Source material =>
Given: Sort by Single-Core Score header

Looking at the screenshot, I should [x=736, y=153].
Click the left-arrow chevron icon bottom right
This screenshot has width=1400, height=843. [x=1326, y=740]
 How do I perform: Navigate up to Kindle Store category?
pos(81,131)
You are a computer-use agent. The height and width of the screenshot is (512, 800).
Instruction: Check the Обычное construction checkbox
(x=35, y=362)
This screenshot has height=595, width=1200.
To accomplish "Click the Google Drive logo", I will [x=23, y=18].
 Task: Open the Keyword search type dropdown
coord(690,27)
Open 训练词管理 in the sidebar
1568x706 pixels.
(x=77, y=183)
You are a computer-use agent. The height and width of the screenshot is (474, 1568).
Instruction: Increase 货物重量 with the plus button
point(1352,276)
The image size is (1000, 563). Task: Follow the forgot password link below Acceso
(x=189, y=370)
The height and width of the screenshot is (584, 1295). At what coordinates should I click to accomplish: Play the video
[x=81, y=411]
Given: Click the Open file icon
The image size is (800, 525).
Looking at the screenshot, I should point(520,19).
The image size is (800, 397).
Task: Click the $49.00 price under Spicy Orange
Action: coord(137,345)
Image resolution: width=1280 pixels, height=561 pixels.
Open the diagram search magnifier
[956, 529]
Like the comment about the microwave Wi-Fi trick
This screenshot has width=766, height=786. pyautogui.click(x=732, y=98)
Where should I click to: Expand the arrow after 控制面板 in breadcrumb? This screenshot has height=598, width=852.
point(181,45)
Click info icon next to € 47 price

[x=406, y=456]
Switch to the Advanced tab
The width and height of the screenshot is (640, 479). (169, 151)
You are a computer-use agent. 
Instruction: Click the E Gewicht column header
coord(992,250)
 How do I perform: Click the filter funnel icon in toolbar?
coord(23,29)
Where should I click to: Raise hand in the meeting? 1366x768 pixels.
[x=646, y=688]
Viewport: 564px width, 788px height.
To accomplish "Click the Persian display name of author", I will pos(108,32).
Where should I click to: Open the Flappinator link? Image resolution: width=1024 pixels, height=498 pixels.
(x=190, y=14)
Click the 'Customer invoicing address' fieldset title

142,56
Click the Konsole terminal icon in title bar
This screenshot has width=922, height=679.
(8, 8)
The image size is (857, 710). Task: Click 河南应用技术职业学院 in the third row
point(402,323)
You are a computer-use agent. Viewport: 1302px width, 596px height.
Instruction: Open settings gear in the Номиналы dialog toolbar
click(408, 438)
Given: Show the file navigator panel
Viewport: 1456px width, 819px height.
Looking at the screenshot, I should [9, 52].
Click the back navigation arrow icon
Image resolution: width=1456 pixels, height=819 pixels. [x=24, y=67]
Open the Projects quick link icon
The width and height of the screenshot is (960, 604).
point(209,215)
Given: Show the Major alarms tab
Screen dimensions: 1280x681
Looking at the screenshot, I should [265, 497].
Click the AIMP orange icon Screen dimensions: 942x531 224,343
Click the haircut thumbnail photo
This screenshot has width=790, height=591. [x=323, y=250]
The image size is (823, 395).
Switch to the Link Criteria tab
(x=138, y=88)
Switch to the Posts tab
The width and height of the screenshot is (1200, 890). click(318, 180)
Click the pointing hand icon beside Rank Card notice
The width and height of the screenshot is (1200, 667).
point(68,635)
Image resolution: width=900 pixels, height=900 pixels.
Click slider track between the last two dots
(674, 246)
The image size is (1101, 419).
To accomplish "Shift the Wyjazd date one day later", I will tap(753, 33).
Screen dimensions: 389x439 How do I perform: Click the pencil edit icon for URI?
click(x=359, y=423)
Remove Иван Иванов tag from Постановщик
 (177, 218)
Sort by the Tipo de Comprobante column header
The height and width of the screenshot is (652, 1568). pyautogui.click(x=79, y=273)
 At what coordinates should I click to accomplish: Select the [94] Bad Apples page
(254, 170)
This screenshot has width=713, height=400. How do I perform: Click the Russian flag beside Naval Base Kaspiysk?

Your objective => Look through the records above and please copy every line in which the string "will" occurs.

Answer section =>
To accomplish "Click the Google Drive logo", I will [x=23, y=18].
To accomplish "Click the Persian display name of author", I will pos(108,32).
To accomplish "Shift the Wyjazd date one day later", I will tap(753, 33).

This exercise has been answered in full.